**Work order:** Reproduce exactly, leaving out pictures, each line from the one holding "Open the Programmable" through the final line of the listing, and add nothing.

**Extracted information:**
Segment Open
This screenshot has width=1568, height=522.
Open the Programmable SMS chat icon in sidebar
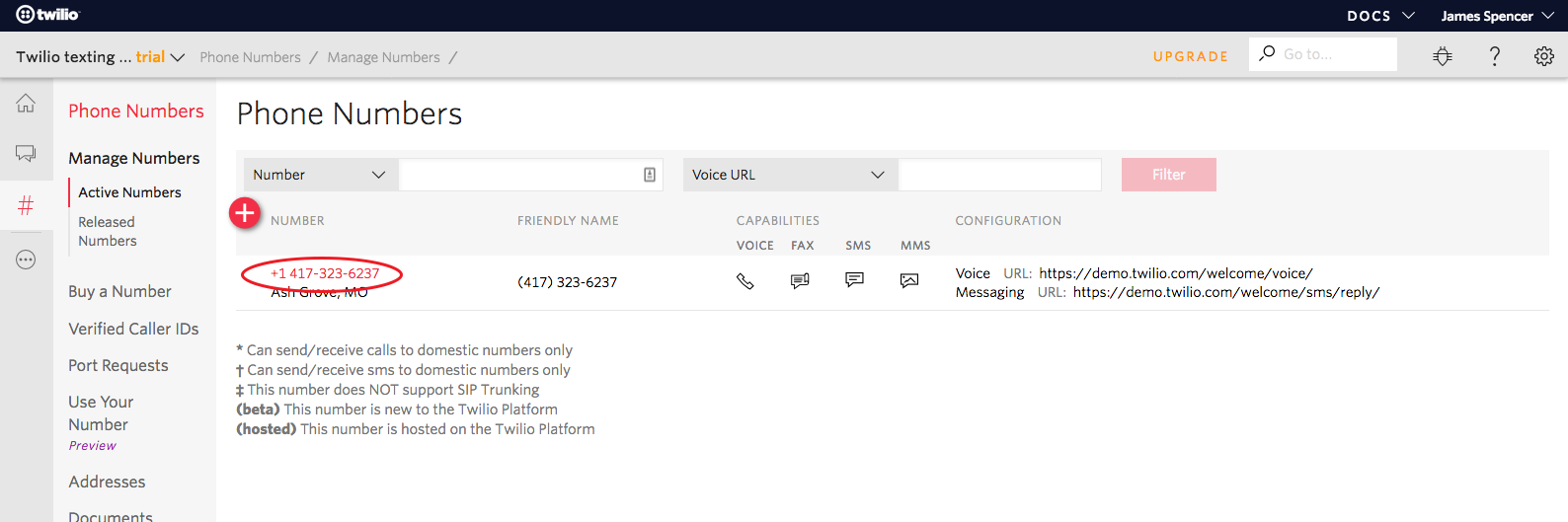coord(26,153)
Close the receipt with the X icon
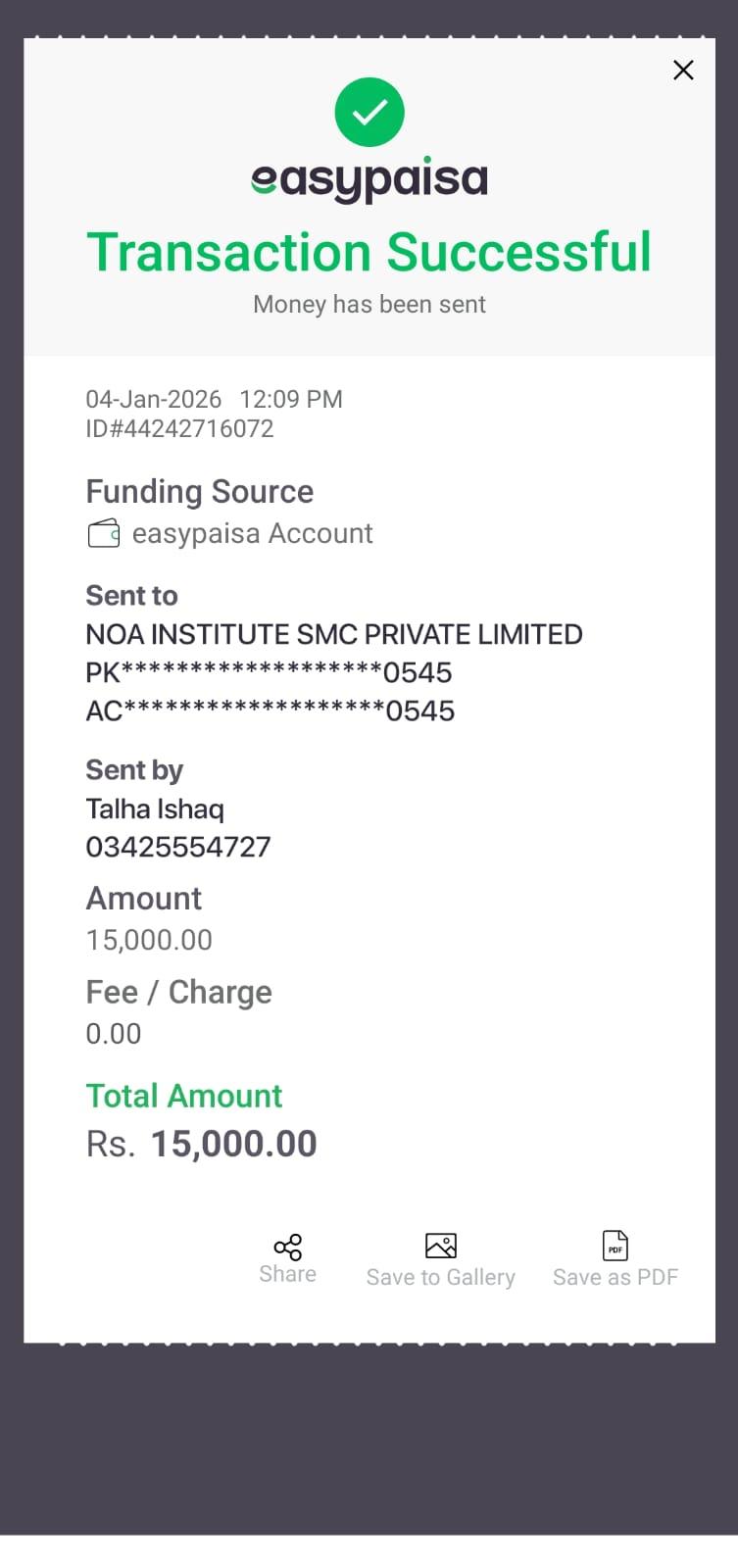The image size is (738, 1568). tap(683, 70)
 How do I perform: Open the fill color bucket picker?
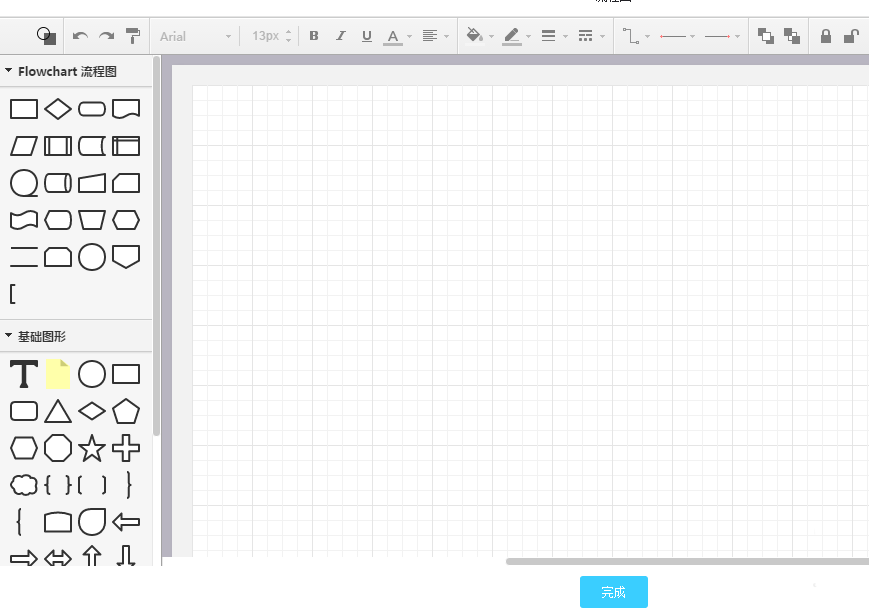[x=480, y=36]
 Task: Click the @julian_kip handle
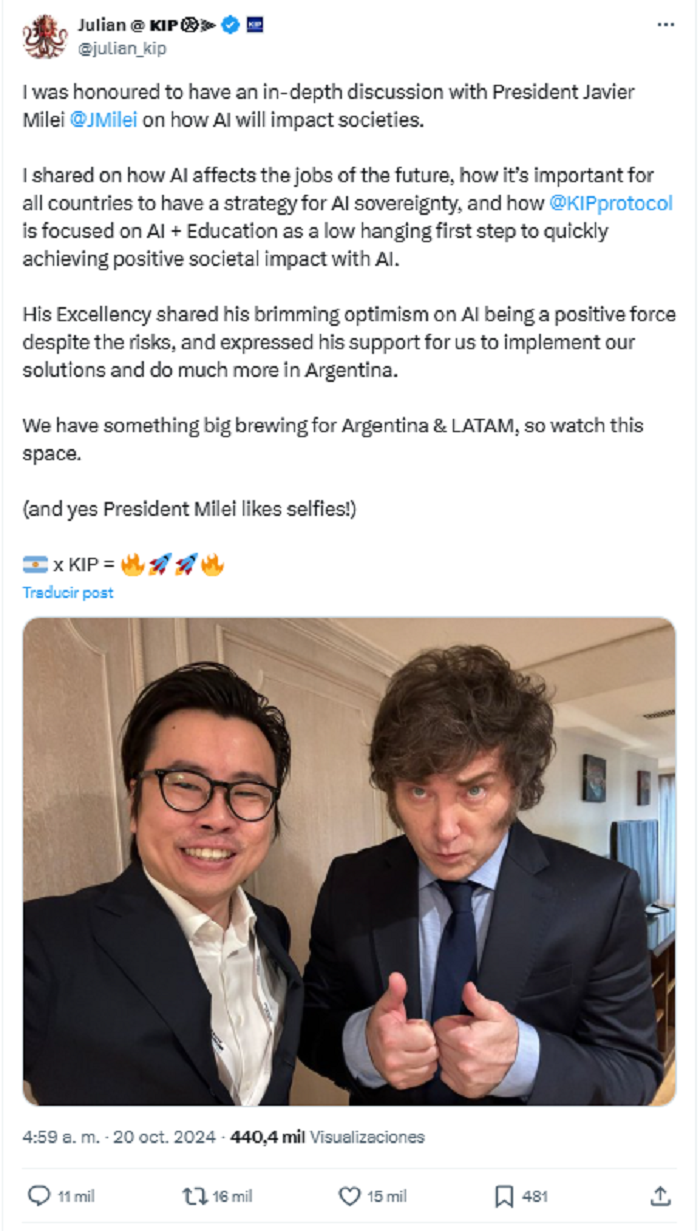[x=122, y=48]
Segment Closed
**Task solution:**
Open the Programmable SMS chat icon in sidebar
coord(26,153)
Close the receipt with the X icon
The image size is (738, 1568). tap(683, 70)
 How do I perform: Open the fill color bucket picker?
[x=480, y=36]
 Task: Click the @julian_kip handle
[x=122, y=48]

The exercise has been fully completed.